(Dataset excerpts)

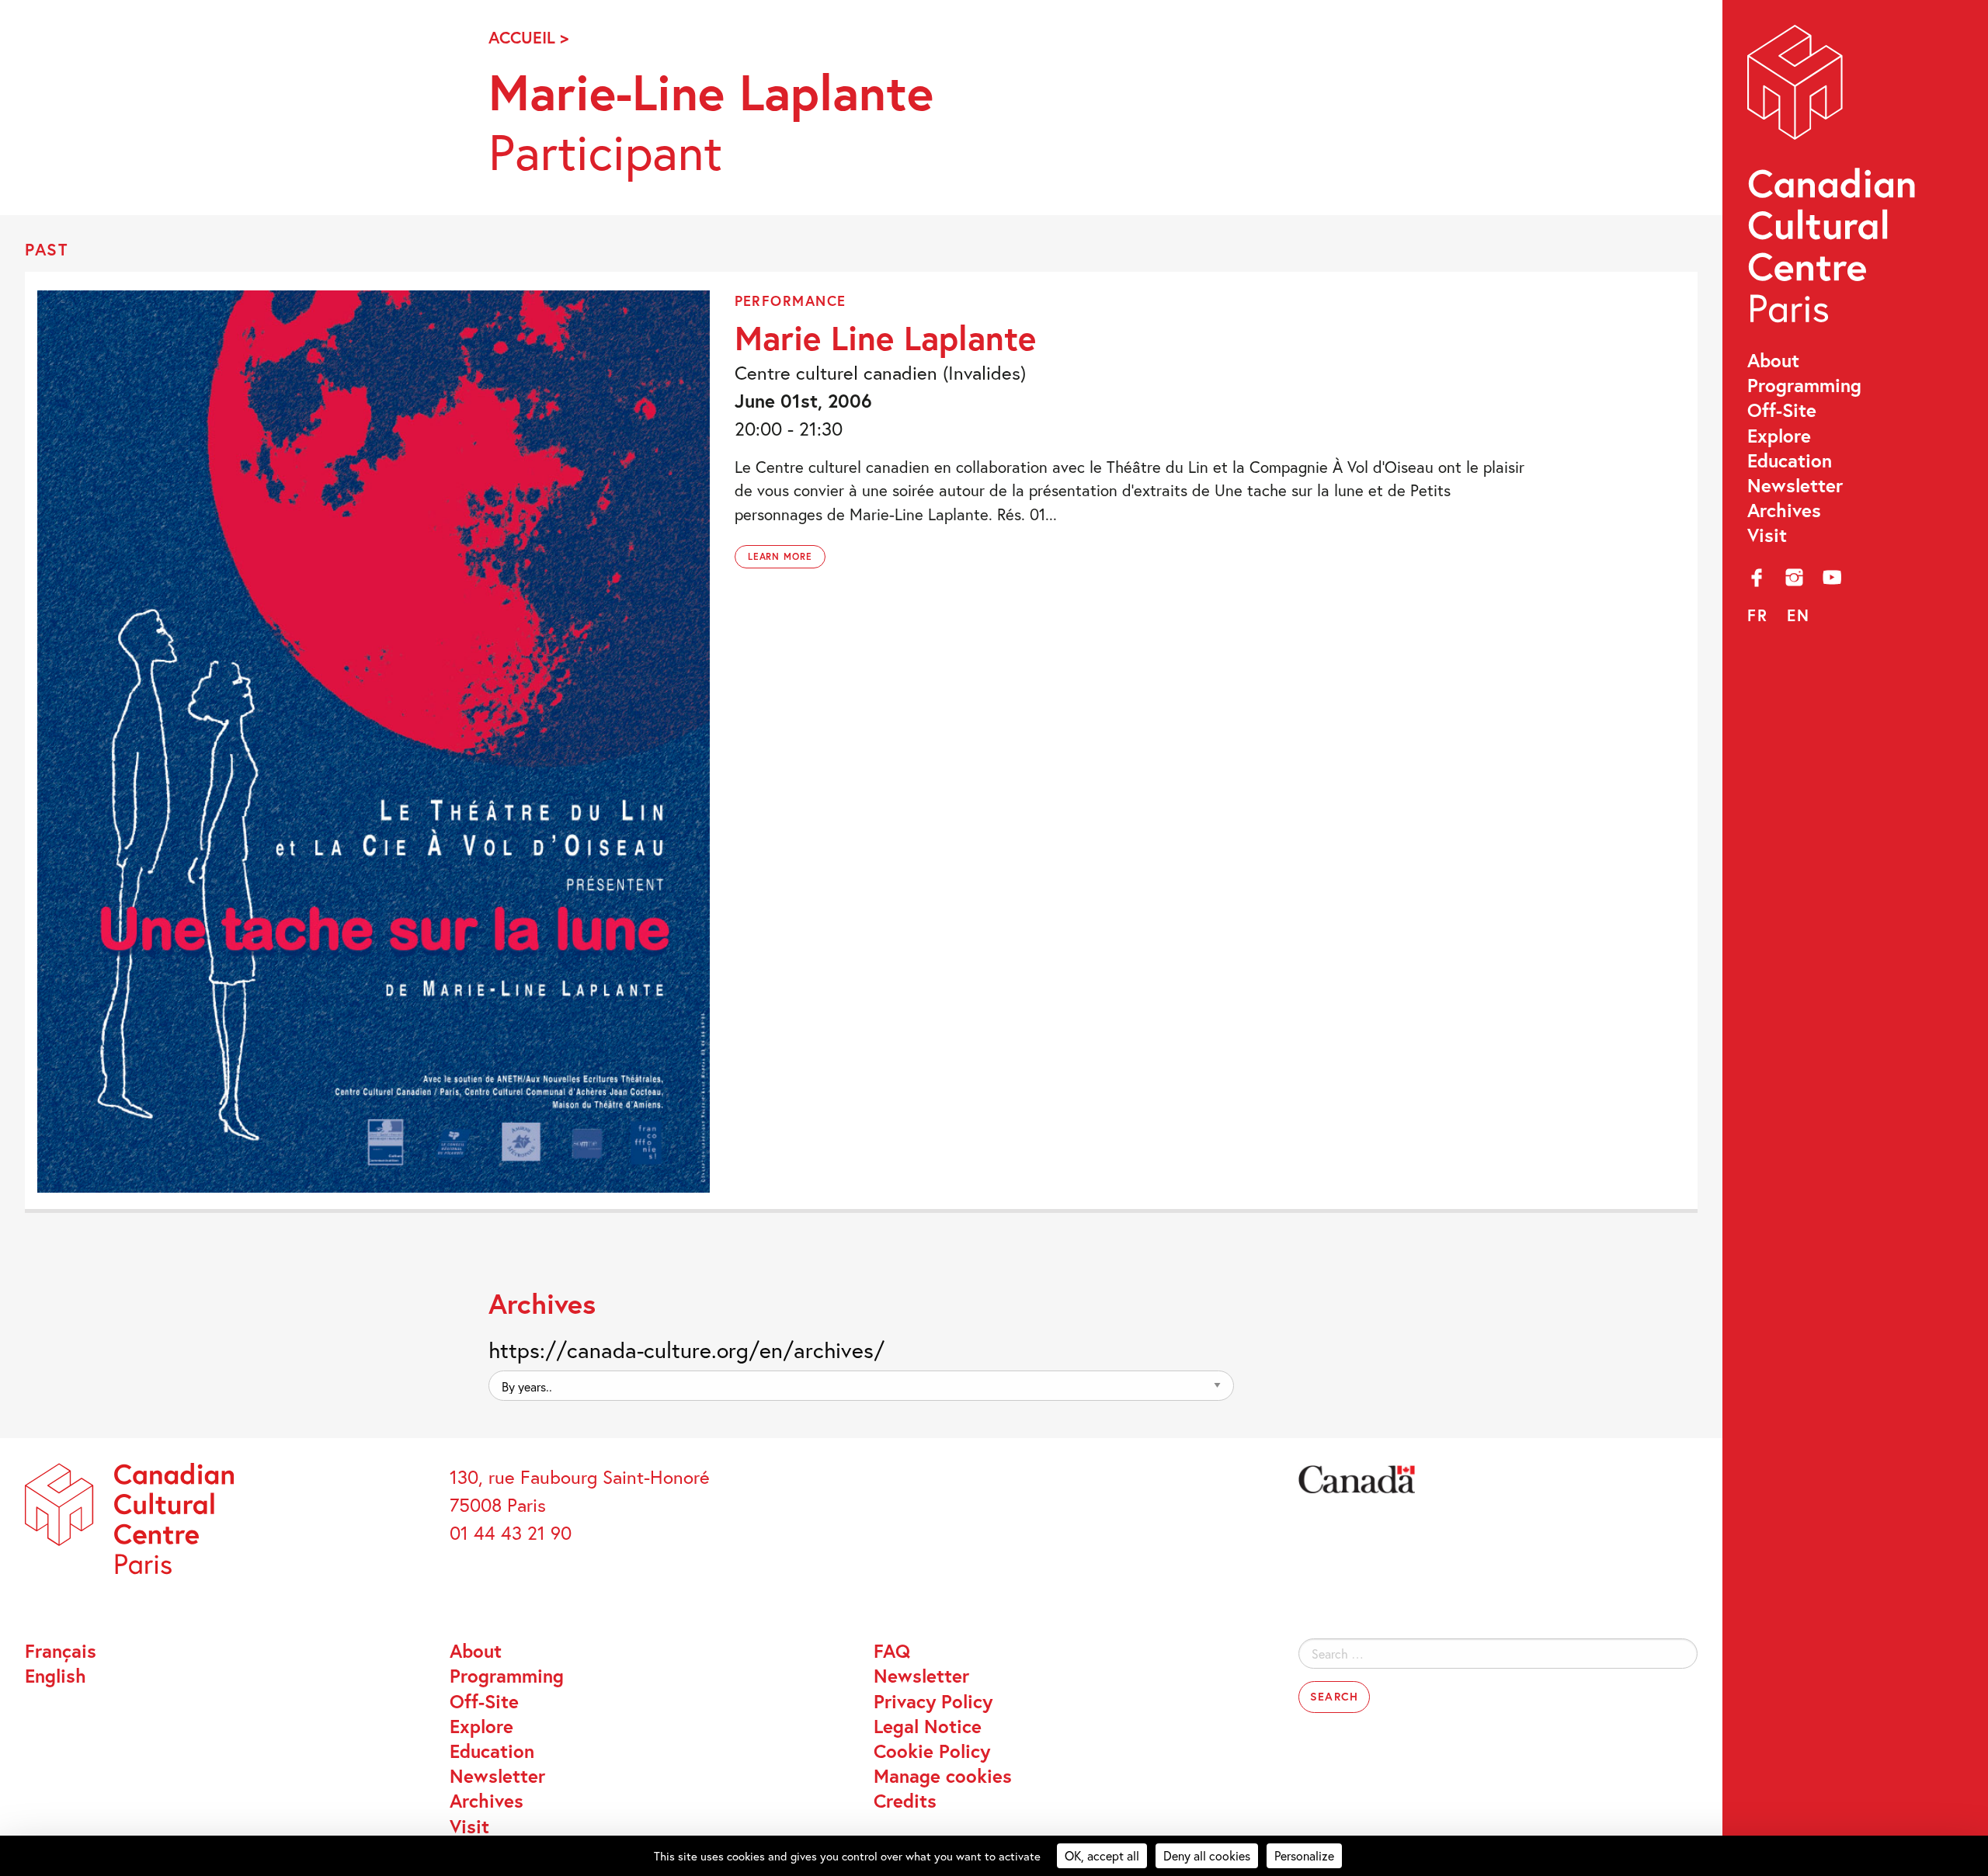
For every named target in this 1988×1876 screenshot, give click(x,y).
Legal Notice (928, 1726)
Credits (905, 1800)
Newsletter (1795, 485)
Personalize (1304, 1855)
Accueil (521, 37)
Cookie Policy (932, 1751)
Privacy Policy (933, 1701)
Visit (1767, 535)
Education (1789, 460)
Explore (1779, 435)
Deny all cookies (1206, 1855)
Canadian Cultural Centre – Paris (1833, 180)
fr (1757, 615)
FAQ (892, 1650)
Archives (1784, 510)
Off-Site (1781, 410)
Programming (1804, 385)
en (1798, 615)
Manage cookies (943, 1775)
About (1773, 360)
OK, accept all (1102, 1855)
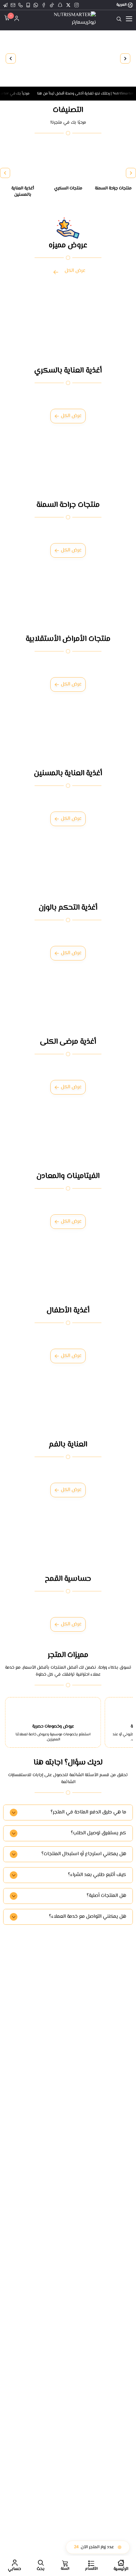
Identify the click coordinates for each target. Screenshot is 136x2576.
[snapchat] (60, 5)
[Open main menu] (129, 19)
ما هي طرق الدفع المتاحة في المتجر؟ (88, 1812)
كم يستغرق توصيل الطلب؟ (98, 1833)
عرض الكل (75, 271)
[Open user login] (16, 19)
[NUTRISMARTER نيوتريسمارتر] (68, 19)
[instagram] (76, 5)
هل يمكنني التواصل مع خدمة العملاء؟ (87, 1917)
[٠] (6, 19)
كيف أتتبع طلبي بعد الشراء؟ (97, 1875)
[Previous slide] (125, 58)
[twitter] (68, 5)
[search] (118, 19)
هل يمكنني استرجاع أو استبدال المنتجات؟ (83, 1854)
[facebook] (43, 5)
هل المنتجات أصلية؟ (106, 1896)
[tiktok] (51, 5)
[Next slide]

(End Dataset excerpts)

Exercise objective:
The required output is the exact run of lines from the start of the records through the line containing "OK, accept all (1102, 1855)", both ends included, with no pictures.

Exercise result:
For every named target in this 1988×1876 screenshot, give click(x,y).
Legal Notice (928, 1726)
Credits (905, 1800)
Newsletter (1795, 485)
Personalize (1304, 1855)
Accueil (521, 37)
Cookie Policy (932, 1751)
Privacy Policy (933, 1701)
Visit (1767, 535)
Education (1789, 460)
Explore (1779, 435)
Deny all cookies (1206, 1855)
Canadian Cultural Centre – Paris (1833, 180)
fr (1757, 615)
FAQ (892, 1650)
Archives (1784, 510)
Off-Site (1781, 410)
Programming (1804, 385)
en (1798, 615)
Manage cookies (943, 1775)
About (1773, 360)
OK, accept all (1102, 1855)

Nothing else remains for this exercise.